Selective sweep analysis

To identify the genome selection signatures, we employed Fst and XP-CLR calculation methods. The CH and JA samples were categorized together for analysis. Each chromosome was divided into 100 kb windows, and the values of each window on every chromosome were calculated independently. The first window began at the first base, and the starting base position of each subsequent window was positioned 10 kb from the starting base of the previous window. The SNPs contained within the windows were used for Fst and XP-CLR calculations. Fst was determined using the R package PopGenome, while XP-CLR was calculated using XP-CLR software [21, 66]. This approach facilitated the detection of genetic differentiation between CH and JA by establishing a hypothetical selection region for Fst calculations. Considering previous research findings [14, 25], we regarded the top 5% of the results as the selected region and extracted genes within this region. Notably, Fst relies on genomic unit point scanning, which can introduce uncertainty due to genetic drift and other variables, resulting in a lower reliability of the population history factor.
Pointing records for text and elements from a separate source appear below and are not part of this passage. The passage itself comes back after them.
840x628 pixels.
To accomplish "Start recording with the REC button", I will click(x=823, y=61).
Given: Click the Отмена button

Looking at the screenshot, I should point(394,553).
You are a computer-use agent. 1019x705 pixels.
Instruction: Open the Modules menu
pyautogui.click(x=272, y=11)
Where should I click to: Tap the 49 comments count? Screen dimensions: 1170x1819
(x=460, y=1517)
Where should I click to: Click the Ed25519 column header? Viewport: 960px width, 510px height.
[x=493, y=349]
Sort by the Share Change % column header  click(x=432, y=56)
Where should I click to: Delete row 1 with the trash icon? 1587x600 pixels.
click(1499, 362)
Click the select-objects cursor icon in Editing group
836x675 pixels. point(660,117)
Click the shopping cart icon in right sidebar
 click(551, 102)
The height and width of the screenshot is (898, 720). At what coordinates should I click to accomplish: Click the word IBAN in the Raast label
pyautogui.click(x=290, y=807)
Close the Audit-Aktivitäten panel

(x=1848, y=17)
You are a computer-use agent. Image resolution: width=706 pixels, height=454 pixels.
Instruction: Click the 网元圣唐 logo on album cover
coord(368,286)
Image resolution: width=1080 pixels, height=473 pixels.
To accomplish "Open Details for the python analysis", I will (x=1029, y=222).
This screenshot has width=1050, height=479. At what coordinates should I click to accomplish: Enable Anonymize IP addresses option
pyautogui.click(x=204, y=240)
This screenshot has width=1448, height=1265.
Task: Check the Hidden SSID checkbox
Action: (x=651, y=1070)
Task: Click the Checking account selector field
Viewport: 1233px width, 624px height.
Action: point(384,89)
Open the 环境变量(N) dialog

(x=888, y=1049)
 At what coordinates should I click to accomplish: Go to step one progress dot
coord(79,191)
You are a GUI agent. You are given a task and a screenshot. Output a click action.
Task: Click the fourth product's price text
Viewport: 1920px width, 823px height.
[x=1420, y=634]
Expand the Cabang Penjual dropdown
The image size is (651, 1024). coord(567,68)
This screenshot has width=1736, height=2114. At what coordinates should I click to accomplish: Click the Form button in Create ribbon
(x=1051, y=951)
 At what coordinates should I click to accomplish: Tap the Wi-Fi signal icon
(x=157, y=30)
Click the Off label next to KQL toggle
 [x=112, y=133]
Based on previous research [17, 25, 66] and as a supplement to the present study, the top 1% of the XP-CLR index was used as the selected region, as this amplifies the selection signal. Genes within this region were also extracted for further examination. To explore the functional implications of the extracted genes, we conducted GO function and KEGG pathway enrichment analyses. The resulting data were visualized using the R package ggplot2 [67,68,69]. For these analyses, we utilized the WebGestalt website in conjunction with the David database, and the Genecards website, as well as any available relevant literature, were consulted as references [70,71,72].